Hiring a development team without seeing their code first is like buying a car without a test drive. A trial sprint is your test drive — 2 weeks, real code, real process, real results.
Here is exactly how it works and what to look for.
What a trial sprint is
A trial sprint is a paid, short-term engagement (typically 1-2 weeks) where a development team builds a real feature or task from your backlog. You pay for the time. They ship working code. You evaluate the quality, communication, and process. If it works, you continue. If not, you part ways cleanly.
How it works, step by step
**Day 1 — Scope:** You pick a real task from your backlog. Something small enough to complete in 1-2 weeks but representative of the work you need. A single API endpoint, a dashboard widget, a payment integration — concrete and testable.

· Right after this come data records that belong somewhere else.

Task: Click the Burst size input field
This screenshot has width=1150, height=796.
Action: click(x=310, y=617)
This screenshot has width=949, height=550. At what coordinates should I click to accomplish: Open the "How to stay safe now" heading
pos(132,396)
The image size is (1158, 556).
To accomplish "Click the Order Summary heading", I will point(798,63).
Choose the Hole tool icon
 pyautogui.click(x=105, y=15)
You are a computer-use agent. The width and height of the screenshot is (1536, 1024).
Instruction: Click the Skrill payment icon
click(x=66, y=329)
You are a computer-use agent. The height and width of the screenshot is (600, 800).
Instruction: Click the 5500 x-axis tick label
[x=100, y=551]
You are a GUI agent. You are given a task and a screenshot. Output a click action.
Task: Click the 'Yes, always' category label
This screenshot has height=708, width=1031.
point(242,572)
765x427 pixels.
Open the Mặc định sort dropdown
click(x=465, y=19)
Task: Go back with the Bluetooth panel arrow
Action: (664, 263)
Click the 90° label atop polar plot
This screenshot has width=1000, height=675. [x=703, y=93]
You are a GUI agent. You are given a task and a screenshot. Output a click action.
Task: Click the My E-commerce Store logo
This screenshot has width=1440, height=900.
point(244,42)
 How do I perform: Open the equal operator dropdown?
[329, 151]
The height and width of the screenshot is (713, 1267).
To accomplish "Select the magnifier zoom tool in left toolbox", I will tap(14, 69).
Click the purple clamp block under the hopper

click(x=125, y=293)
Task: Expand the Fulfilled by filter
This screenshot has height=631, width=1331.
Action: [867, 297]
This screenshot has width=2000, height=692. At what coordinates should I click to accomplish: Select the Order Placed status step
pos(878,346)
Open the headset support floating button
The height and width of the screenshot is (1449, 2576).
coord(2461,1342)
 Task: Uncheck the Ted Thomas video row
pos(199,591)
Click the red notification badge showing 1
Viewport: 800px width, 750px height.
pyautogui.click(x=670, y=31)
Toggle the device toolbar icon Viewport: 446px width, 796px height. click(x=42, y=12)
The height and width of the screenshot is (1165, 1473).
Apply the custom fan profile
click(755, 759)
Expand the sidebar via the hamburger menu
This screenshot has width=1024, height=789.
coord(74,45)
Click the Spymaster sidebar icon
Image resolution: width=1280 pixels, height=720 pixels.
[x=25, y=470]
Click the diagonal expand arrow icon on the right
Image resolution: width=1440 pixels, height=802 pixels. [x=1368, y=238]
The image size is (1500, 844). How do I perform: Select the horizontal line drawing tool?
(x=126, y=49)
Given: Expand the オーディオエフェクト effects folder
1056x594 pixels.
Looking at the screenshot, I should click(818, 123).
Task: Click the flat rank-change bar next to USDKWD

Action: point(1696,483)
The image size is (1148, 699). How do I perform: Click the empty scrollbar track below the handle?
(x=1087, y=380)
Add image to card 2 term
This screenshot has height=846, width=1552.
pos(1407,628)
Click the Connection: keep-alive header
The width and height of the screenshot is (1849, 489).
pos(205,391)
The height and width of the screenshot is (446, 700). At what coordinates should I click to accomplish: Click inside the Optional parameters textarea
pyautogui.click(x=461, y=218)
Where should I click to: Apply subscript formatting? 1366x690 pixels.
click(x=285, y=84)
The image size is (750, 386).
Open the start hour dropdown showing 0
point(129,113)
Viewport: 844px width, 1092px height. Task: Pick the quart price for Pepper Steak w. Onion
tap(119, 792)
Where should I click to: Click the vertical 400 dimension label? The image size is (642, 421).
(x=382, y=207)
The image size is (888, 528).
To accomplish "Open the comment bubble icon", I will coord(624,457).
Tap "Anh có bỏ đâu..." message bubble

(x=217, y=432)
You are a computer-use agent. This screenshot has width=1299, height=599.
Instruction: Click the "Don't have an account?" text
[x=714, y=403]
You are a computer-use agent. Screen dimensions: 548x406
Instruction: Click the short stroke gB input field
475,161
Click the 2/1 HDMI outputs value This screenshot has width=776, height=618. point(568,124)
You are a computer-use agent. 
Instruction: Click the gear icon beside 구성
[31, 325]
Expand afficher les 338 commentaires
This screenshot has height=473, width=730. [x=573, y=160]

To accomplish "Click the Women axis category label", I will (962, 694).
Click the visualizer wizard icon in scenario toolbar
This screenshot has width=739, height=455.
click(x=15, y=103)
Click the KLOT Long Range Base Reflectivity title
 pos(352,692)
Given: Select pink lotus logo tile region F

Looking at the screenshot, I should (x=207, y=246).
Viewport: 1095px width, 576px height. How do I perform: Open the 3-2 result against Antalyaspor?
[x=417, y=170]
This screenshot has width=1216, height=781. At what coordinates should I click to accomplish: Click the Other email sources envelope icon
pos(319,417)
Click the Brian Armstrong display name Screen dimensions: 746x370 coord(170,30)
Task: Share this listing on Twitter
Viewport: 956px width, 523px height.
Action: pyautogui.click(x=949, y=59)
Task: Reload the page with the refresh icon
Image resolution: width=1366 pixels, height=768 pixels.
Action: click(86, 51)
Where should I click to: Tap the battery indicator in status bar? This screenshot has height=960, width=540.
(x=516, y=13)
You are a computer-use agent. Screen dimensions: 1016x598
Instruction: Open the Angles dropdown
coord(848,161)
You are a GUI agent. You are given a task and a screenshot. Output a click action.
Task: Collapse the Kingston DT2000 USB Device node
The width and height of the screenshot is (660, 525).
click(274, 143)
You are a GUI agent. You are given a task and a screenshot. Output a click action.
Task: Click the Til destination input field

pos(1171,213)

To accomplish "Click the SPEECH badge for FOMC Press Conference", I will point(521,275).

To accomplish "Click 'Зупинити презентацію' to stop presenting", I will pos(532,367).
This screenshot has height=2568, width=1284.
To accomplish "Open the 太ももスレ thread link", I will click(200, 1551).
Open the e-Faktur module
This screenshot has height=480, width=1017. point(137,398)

**Days 2-3 — Plan:** The team reviews the task, asks clarifying questions, and proposes an approach. You will know quickly if they think like engineers or just ticket-takers. Good teams push back on unclear requirements and suggest alternatives.
**Days 4-10 — Build:** The team writes code. You get access to the repository from day one. No black boxes. No surprises. Good teams push updates daily. Great teams push updates multiple times per day.
**Days 11-12 — Review:** You and your team review the code. Is it clean? Is it tested? Does it follow best practices? Can you understand it without the original developer explaining it to you?
**Days 13-14 — Decide:** Based on what you saw, you decide whether to continue. If yes, you scale to a full engagement. If not, you pay for the sprint, keep the code, and part ways.
What to look for
**Code quality:** Is the code clean, documented, and tested? Would your internal team be happy to maintain it? If you see spaghetti, run.
**Communication:** Do they ask good questions? Do they flag issues early? Do they communicate clearly in written form? A team that goes silent for three days and then dumps a pile of code is a red flag.
**Process:** Do they use version control properly? Are commits atomic and well-described? Is there a CI pipeline? These are signals of engineering maturity.
**Honesty:** Did they push back on anything? A team that says yes to everything is telling you what you want to hear. A good team says "that will not work, here is why, and here is what we recommend instead."
What a trial sprint is not
- Not a free sample
- Not a competition where you pit five teams against each other
- Not a way to get a feature built cheaply
A trial sprint is a mutual evaluation. You are evaluating them as a partner. They are evaluating you as a client. The best partnerships start with mutual respect and realistic expectations.
The bottom line
A 2-week paid trial sprint costs a fraction of what a bad 6-month engagement costs. It is the cheapest insurance you will ever buy in software development. If a team refuses a trial sprint, that itself tells you something.